[GIVEN DATA Boundary: Start]
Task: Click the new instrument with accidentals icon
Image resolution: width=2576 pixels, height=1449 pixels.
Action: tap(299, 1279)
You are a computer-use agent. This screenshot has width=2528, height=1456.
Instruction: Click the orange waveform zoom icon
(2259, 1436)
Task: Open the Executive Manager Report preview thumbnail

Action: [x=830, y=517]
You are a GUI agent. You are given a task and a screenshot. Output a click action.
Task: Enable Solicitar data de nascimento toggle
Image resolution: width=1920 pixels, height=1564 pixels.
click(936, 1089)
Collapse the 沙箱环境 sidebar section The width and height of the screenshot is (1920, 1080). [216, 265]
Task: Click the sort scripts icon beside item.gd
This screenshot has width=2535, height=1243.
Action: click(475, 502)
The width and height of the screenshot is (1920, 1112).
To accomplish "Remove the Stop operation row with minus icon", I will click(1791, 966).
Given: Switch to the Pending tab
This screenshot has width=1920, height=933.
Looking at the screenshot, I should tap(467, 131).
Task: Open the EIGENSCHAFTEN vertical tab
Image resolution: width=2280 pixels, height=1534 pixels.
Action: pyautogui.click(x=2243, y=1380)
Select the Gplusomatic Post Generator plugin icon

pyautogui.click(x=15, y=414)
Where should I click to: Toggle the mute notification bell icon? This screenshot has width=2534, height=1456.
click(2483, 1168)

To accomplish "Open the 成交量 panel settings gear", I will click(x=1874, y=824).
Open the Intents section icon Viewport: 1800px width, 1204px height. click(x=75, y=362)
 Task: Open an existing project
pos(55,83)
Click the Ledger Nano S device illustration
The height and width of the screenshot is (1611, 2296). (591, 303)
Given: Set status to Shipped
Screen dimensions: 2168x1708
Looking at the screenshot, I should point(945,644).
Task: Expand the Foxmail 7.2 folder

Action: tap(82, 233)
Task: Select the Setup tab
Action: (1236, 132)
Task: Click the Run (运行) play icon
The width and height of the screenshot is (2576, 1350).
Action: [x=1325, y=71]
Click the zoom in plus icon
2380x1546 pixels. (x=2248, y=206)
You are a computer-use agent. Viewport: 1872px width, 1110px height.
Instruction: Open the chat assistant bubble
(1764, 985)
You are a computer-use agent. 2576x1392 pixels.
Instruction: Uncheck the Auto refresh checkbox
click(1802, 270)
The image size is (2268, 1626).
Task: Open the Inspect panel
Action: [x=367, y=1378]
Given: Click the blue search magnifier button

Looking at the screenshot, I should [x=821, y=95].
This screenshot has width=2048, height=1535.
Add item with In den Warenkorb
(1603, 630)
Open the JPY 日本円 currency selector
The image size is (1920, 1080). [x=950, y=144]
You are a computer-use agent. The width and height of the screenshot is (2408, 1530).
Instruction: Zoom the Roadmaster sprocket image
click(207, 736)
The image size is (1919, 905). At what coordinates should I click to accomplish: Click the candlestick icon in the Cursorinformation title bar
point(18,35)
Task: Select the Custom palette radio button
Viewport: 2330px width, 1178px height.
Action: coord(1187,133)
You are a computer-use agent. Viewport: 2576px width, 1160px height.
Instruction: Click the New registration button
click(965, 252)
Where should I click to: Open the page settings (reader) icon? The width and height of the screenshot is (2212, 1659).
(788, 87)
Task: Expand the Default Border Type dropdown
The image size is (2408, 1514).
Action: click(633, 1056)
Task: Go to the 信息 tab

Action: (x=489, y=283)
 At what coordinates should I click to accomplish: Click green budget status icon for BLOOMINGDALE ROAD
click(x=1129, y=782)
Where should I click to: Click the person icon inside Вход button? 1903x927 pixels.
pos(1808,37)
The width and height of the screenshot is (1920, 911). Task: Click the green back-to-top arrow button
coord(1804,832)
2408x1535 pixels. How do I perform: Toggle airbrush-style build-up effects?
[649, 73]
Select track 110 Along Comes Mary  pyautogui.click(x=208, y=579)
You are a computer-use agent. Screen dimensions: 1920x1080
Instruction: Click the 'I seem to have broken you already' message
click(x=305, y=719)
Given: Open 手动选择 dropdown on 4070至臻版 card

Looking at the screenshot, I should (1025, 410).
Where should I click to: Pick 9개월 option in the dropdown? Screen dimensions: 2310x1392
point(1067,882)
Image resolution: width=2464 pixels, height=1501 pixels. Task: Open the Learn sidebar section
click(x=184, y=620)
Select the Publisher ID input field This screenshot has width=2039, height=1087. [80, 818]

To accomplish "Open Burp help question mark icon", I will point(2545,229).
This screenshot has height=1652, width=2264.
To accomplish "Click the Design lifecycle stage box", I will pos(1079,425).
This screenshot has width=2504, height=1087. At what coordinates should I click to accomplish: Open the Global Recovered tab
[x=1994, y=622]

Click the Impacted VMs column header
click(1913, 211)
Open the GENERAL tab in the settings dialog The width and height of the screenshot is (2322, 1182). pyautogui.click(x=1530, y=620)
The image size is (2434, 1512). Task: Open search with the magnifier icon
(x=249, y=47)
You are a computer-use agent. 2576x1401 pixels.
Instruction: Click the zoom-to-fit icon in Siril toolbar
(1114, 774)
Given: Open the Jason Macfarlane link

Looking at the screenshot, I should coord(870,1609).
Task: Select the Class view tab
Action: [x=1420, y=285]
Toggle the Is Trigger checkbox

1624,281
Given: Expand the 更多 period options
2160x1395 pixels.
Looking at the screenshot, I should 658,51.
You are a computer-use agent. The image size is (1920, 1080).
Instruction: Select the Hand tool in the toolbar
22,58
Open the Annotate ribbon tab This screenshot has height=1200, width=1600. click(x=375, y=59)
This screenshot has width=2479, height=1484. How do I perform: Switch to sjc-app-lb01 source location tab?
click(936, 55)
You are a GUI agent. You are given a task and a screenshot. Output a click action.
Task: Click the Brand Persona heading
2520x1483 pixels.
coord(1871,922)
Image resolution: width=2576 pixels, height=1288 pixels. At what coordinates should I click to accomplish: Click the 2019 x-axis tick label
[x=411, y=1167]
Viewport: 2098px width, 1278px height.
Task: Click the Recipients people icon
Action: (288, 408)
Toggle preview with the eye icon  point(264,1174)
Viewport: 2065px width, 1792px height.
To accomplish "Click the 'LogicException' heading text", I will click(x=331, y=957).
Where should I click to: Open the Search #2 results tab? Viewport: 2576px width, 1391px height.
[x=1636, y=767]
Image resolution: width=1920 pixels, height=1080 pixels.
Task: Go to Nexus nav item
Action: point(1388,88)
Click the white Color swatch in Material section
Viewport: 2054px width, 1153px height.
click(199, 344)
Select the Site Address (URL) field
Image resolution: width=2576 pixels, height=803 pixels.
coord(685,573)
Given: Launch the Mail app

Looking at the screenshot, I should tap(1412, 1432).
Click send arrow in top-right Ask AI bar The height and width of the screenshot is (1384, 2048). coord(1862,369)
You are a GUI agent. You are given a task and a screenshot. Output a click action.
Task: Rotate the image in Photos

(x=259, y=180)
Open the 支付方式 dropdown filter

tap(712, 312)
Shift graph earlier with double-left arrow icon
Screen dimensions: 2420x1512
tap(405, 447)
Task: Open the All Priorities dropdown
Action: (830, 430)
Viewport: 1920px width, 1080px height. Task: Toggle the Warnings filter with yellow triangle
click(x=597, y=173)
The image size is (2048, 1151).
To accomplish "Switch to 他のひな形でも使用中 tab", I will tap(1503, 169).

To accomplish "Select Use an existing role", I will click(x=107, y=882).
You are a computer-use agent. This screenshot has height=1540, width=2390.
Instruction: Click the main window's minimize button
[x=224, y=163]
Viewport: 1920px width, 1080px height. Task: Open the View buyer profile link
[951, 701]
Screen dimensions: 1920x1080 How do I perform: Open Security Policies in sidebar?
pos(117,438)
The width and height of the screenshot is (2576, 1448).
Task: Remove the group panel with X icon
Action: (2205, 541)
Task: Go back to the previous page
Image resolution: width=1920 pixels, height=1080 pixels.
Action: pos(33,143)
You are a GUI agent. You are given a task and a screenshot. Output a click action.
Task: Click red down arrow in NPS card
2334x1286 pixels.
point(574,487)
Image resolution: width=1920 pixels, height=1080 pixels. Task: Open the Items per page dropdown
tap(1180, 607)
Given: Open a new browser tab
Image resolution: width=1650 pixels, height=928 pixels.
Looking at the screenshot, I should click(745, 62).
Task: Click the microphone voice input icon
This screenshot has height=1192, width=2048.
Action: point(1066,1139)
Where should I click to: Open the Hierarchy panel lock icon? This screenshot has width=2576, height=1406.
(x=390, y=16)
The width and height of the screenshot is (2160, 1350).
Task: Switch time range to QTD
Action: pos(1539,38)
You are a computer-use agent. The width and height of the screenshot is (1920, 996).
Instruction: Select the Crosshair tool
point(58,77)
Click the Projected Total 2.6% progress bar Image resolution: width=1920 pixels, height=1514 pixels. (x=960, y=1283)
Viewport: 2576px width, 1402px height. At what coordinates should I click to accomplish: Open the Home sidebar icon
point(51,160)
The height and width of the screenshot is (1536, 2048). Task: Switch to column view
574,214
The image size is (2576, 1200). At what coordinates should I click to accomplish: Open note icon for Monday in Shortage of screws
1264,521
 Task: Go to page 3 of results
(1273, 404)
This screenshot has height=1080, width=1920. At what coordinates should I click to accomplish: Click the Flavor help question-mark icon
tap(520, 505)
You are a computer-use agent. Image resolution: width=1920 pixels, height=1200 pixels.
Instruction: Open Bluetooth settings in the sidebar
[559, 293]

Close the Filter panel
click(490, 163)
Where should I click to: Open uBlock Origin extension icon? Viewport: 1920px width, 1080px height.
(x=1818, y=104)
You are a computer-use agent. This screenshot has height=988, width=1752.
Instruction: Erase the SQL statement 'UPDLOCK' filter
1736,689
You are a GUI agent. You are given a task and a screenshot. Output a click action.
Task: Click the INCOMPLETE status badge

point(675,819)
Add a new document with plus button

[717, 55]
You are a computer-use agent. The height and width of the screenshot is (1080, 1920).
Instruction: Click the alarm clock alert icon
[GIVEN DATA Boundary: End]
- WHAT IS REQUIRED -
Reproduce the lines above, beginning at the line with "Click the Impacted VMs column header" and stopping after the line with "Open the Annotate", exactly as they are.

- ANSWER SECTION -
Click the Impacted VMs column header
click(1913, 211)
Open the GENERAL tab in the settings dialog The width and height of the screenshot is (2322, 1182). pyautogui.click(x=1530, y=620)
The image size is (2434, 1512). Task: Open search with the magnifier icon
(x=249, y=47)
You are a computer-use agent. 2576x1401 pixels.
Instruction: Click the zoom-to-fit icon in Siril toolbar
(1114, 774)
Given: Open the Jason Macfarlane link

Looking at the screenshot, I should coord(870,1609).
Task: Select the Class view tab
Action: [x=1420, y=285]
Toggle the Is Trigger checkbox

1624,281
Given: Expand the 更多 period options
2160x1395 pixels.
Looking at the screenshot, I should 658,51.
You are a computer-use agent. The image size is (1920, 1080).
Instruction: Select the Hand tool in the toolbar
22,58
Open the Annotate ribbon tab This screenshot has height=1200, width=1600. click(x=375, y=59)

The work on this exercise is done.